一八八七年、メチニコフはヨーロッパを旅行し、パストゥールやコッホに会った。ベーリングら、コッホの学派は抗血清の開発に成功して意気が上がっていた。免疫の担い手は血清、すなわち体液成分であって食細胞などではない、とかれらは言った。パストゥールはメチニコフに好意を寄せ、研究所に迎え入れた。メチニコフは一八八八年からニ十八年間、つまり死に至るまでパリで過ごした。のち、ルー所長の下で副所長をつとめた。有名な『炎症の比較病理学講義』(邦訳タイトル『メチニコフ炎症論』輪島宗一・角田力弥訳、文光堂、1978)は一八九一年に出版された。一九〇八年、かれはエールリヒとともにノーベル賞を与えられた。

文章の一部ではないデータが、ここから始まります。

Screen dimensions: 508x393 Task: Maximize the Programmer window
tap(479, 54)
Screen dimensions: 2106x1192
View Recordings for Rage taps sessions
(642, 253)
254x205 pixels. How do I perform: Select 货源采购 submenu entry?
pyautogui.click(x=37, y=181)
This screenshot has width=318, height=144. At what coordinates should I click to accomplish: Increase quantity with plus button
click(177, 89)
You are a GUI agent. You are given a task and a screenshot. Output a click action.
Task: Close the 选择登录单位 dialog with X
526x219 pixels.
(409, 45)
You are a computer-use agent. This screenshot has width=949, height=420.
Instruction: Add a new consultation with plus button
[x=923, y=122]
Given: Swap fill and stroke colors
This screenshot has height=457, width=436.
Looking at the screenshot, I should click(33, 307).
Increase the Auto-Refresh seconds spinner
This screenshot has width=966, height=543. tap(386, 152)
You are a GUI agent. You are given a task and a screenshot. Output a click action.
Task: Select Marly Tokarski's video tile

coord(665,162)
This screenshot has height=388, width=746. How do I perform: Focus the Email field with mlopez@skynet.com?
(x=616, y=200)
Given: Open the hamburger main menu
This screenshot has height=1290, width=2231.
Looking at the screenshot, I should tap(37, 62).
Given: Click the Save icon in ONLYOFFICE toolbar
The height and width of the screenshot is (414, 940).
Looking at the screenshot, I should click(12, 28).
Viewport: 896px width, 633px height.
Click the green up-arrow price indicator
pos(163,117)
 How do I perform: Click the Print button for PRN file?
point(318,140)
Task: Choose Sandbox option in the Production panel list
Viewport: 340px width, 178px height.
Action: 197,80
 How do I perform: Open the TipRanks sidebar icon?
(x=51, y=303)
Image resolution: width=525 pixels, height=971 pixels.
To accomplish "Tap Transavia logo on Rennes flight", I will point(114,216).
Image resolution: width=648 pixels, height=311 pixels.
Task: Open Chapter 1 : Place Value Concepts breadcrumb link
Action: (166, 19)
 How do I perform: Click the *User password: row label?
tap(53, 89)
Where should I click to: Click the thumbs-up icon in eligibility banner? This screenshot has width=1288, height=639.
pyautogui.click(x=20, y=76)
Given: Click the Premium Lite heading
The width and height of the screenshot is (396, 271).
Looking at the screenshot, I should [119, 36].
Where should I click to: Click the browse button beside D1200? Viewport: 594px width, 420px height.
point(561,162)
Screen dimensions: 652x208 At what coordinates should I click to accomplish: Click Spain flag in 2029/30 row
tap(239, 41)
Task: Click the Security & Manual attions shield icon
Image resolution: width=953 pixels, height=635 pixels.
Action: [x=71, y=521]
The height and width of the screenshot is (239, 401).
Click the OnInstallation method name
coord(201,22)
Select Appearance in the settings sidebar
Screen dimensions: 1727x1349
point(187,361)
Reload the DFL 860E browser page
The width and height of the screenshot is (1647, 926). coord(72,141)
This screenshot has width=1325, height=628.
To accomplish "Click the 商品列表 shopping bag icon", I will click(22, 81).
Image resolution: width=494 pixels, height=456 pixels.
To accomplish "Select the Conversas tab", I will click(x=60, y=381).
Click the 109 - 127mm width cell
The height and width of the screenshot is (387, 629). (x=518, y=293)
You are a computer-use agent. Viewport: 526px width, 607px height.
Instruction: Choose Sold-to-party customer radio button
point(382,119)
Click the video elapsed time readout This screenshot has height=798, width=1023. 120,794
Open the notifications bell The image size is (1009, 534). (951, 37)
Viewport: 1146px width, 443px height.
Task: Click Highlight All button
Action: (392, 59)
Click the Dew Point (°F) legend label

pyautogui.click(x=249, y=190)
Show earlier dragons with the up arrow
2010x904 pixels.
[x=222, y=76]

『近代医学の建設者』(宮村定男訳、岩波文庫、1968)、『人の生と死』(八杉龍一訳、新水者、1991)なども日本に紹介されている。かれはヤースナヤ・ポリャーナにトルストイを訪問し、「生と死」を語り合った。徳富蘆花がトルストイを訪れた一九〇六年の三年後である。」梶田昭『医学の歴史』講談社学術文庫、2003.pp.265-267.
ロシアの片隅に生まれた青年が、無脊椎動物の発生学、などというものに興味を持ち、その関心を追求するためにヘリゴランド島へ行き、ナポリへ行き、シチリアへ行き、ヨーロッパ各地を歩いて名のある学者を訪ねているうちに、気がついたら病理学者になっていて、「免疫」の仕組みを解明し、パリに腰を据えてついにノーベル賞を取る。こういうことが可能になったのが、19世紀末から20世紀初めの西洋で、そこにはアジアの島国、明治日本からの留学生も参加していた。